BEGIN Task material

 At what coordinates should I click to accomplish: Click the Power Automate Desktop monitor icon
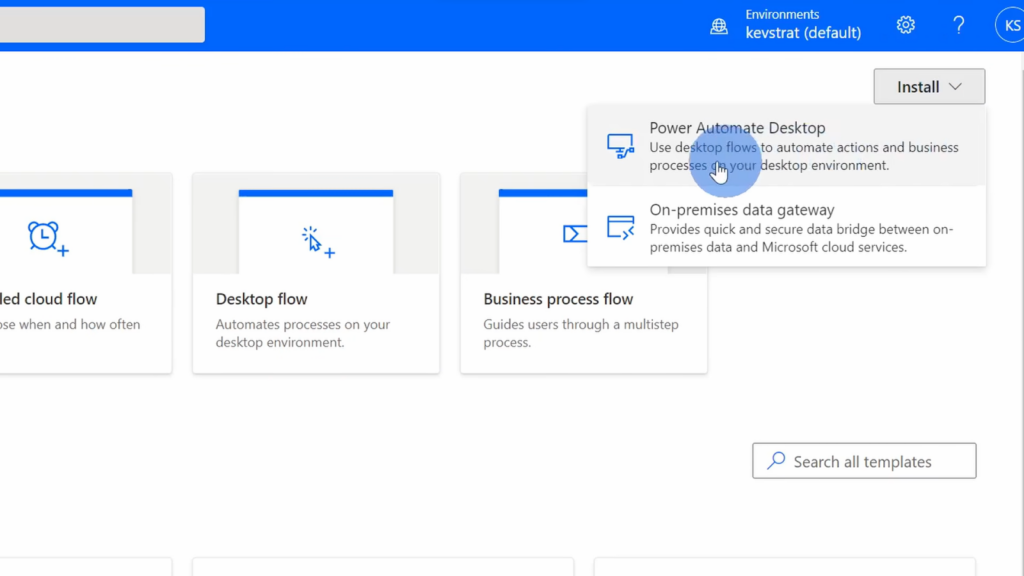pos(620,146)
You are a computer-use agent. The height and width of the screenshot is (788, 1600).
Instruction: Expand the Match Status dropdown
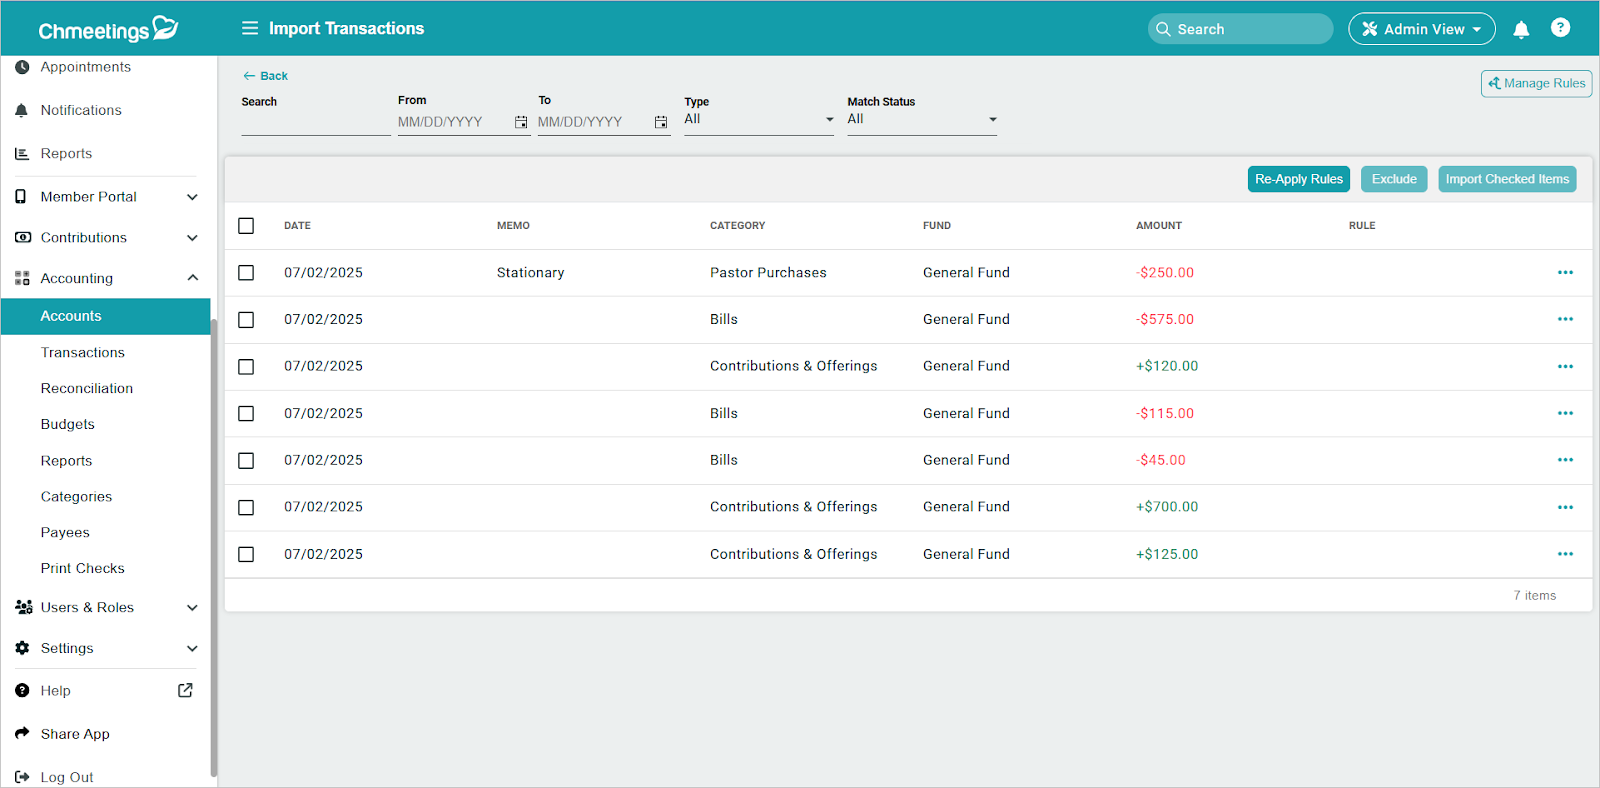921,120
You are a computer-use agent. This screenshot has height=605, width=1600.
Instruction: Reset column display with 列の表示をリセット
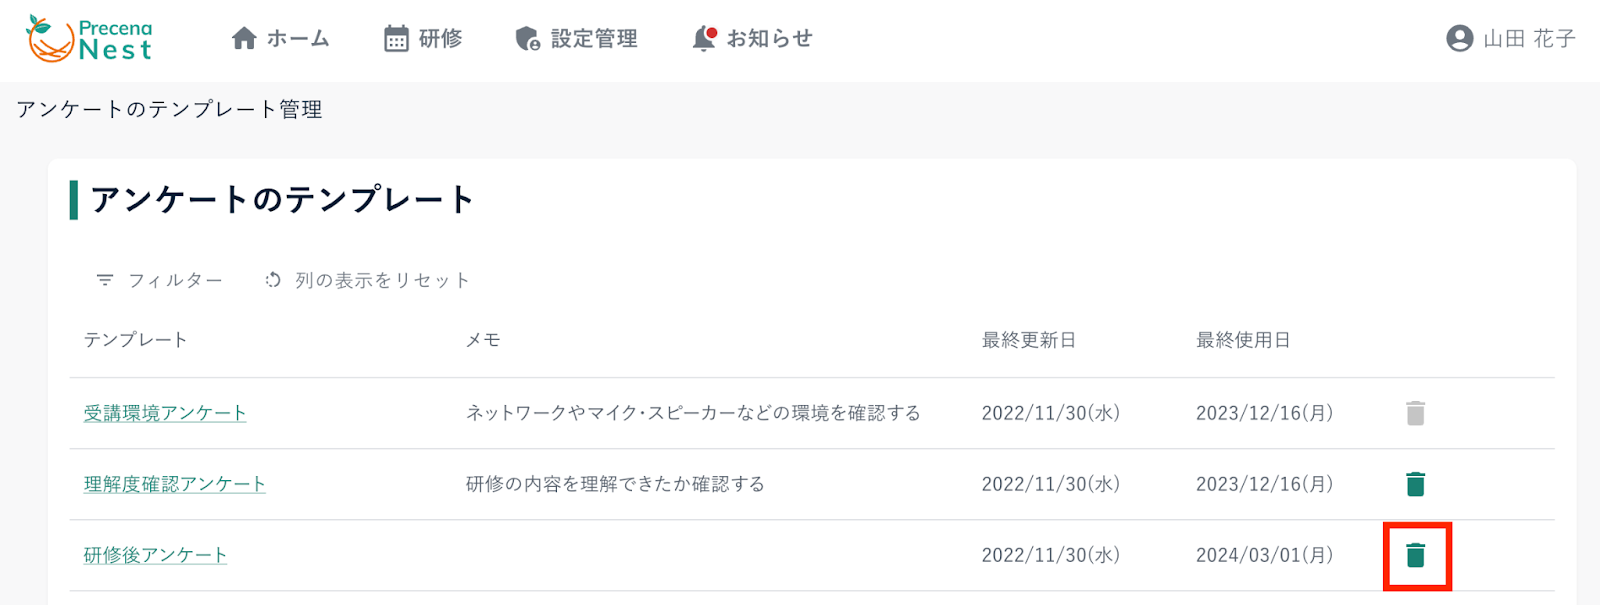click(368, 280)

END Task material
BEGIN Task material

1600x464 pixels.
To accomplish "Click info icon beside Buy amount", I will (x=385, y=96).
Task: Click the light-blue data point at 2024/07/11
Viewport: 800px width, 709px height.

END Task material
BEGIN Task material

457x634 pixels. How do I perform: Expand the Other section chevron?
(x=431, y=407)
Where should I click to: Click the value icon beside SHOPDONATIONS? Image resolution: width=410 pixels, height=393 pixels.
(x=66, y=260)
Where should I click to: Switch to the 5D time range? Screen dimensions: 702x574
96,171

END Task material

Reproduce every line of the records containing the string "screenshot".

You are a computer-use agent. The height and width of the screenshot is (788, 1600).
You are a computer-use agent. This screenshot has height=605, width=1600.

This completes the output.